TRY IT:
Your answer should consist of the lines holding "computer", copied from the material below.

INPUT DATA:
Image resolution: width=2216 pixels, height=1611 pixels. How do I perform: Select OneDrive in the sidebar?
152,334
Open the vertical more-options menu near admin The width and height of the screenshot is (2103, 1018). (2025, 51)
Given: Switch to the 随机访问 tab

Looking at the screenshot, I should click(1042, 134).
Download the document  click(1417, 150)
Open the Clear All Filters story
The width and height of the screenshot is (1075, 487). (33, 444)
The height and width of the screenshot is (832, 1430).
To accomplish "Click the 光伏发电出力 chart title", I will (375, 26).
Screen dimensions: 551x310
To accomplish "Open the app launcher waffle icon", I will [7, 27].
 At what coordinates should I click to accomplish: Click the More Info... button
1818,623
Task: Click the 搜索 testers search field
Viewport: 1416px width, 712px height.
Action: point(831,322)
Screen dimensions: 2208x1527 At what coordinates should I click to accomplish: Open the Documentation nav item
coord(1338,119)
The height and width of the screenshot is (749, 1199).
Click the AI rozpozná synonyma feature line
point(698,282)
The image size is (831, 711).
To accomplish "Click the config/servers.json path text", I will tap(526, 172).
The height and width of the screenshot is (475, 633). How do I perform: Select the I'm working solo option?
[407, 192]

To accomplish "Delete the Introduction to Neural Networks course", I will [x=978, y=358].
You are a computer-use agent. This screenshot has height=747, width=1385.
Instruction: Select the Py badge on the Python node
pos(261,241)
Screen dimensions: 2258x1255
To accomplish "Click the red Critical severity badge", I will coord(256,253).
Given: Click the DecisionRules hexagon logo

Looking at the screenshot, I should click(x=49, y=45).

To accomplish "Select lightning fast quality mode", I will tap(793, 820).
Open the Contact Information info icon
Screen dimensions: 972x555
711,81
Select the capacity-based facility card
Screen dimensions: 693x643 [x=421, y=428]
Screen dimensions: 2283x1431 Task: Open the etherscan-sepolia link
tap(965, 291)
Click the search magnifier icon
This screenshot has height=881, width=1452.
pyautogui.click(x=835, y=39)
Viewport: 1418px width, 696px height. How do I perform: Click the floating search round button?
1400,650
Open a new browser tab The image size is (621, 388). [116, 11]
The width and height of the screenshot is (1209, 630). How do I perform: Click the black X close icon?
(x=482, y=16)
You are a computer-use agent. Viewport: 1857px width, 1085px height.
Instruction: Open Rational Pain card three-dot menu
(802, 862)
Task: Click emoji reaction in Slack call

EXPECTED ANSWER:
You are a computer-use agent. This screenshot has height=747, width=1385.
You are a computer-use agent. Viewport: 1857px width, 1085px height.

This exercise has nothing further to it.